Nicole Carpenter
Web Developer

Clean Code: Chapter 14 - Successive Refinement


26 Mar 2016

While reading the first couple of chapters of Clean Code, I quickly realized that this book was going to be heavily laced with Java examples. The only moderate experience that I had with a programming language before joining 8th Light was with Ruby, and getting thrown into Java, while concurrently playing with Swift, was going to take a lot of slower paced reading for me to somewhat figure out what was going on in the code.

Chapter 14 is the start of the example-heavy point of the book where Martin really dives deep into presenting a working feature and getting down into the essence of the code. Because I am not familiar with the language, I tried to follow along, but mostly I was trying to pick up on the overall design decision he was making. I also made some observations about the difference between a dynamic language like Ruby, and a static language as Java, and I am going to briefly share my research into one of those differences: modifiers.

Access Modifiers

There are two types of Java modifiers: access control modifiers that control the visibility of an element, and non-access modifiers that provide additional functionality.

There are four modifiers for Java: public, private, and protected and non-specified (default). The top-level modifiers are public and no modifier specified, meaning that these elements appear outside of other classes and interfaces. Any of the four modifiers can be applied to member level elements.

The default of not including any modifier makes that element visible to the entire package. Typically this behavior is not used in Java modules as one of the other three modifiers will usually apply.

The public modifier allows the member to be seen by anywhere inside and outside of the class. Something marked as public may be accessed from anywhere in the program such as other classes and from different interfaces. Because of this wide access, this modifier is discouraged unless necessary for the functionality of the program. One reason for this is that because of the wide range, it can be difficult to track down where problems occur involving public methods. For this reason, it is advisable to program considering all methods private until it is determined that wider access is needed.

An element that uses the private modifier can only be used from within the class in which it exists. private methods and variables cannot be seen from sub-classes of classes that they exist. One benefit to using private elements is that they eliminate dependencies in that the only reliance placed upon them is within a single class, so the effect of a change to a private member should be easy to predict. The intent of public elements, on the other hand, may need to change in one case, but if it is being used and depended on in another part of the code for the original intent, changing the element would create a problem for that second class.

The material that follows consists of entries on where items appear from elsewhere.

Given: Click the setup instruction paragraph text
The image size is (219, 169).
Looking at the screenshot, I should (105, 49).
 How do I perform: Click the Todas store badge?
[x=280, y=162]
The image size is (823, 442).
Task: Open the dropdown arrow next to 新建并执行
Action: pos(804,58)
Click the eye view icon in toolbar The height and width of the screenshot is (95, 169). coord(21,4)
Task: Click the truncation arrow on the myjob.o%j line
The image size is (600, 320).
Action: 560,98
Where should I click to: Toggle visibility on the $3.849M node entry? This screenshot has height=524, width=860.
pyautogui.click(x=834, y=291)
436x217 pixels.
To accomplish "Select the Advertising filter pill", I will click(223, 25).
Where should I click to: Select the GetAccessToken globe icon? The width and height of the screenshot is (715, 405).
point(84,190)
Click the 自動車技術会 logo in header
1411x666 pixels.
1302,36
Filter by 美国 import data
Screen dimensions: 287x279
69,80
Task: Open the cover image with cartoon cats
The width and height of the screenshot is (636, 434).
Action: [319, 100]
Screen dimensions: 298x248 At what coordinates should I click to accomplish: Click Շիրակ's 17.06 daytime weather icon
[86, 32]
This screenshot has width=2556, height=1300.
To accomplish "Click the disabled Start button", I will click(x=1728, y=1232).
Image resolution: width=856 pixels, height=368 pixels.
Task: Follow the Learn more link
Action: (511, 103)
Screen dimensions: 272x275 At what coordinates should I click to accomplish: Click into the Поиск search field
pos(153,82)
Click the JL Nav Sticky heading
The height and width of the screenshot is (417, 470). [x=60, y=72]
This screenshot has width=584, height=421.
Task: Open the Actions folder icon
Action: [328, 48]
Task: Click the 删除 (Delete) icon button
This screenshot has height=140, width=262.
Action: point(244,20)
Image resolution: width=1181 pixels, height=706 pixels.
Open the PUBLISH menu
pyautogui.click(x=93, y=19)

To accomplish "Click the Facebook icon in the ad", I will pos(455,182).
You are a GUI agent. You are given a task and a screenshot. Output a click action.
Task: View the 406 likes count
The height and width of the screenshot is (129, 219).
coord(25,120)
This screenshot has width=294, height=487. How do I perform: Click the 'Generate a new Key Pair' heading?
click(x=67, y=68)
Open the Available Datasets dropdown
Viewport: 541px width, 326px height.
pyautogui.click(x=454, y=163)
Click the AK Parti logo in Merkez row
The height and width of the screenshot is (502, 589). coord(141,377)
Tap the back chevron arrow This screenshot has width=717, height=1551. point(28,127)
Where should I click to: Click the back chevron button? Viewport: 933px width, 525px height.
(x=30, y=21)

Another modifier is protected. Elements that are protected are accessible within all classes of the same package, and additionally within subclasses in other packages. This differs from the default behavior as default scope does not allow access from subclasses. It is unlike public because protected elements cannot be seen in unrelated classes and subclasses. This modifier is also not often seen in code, but it can be useful in certain circumstances.

Non-access Modifiers

Non-access modifiers are optional and appear after the access modifier. The following would be a typical structure for a Java method that includes both:

accessModifier nonAccessModifier returnType elementName(optionalParameters) {
	body
}

Some of the modifiers that came across were final, static, abstract, transient, and synchronized.

Fields and classes marked with final cannot be modified. If a class is marked as final it cannot be inherited, so there would be no subclasses. If a method is marked with final, while it can be inherited, it cannot be overridden. This prevents a method in a subclass being altered, which could detrimentally change the original intended functionality within the class. final variables are initialized only once, so they cannot be reassigned to refer to different objects.

static variables are class variables in Java. Only one copy of a static variable exists, regardless of how many instance of the class there are, so they belong to the class, and not the instances of the class. Similarly, methods that are static also occur independently, so a method declared with static cannot use instance variables of the class in which they are defined unless they access them through an object reference (ie: instanceOfClass.instanceField).

The abstract modifier may be added to a class or a method in Java. When added to a class, the class cannot be instantiated. An abstract that contains one or more abstract methods, because no instance of the class would appear, the methods could only be accessed by subclasses. Any class that has an abstract method must also be declared abstract. abstract methods are declared but contain no implementation, so the format is a little different:

public abstract methodName(optionalParameters);

A variable noted as transient will not be serialized, which is JVM’s process of changing the state of something into bytes, so it will be intentionally dropped. This can be used for something that does not need to persist, maybe because it was derived from a parent element that is persisting.

My last blog post went into the synchronized modifier. In summary, synchronized is a thread-access control that prevents multiple threads from accessing an element designated with this modifier from using the element at the same time.

That was just a quick snapshot into some of Java’s access and non-access modifiers. I know that I will be seeing these keywords throughout Java programs, so this serves as a quick reference only to concepts that can be explored even more deeply in times to come.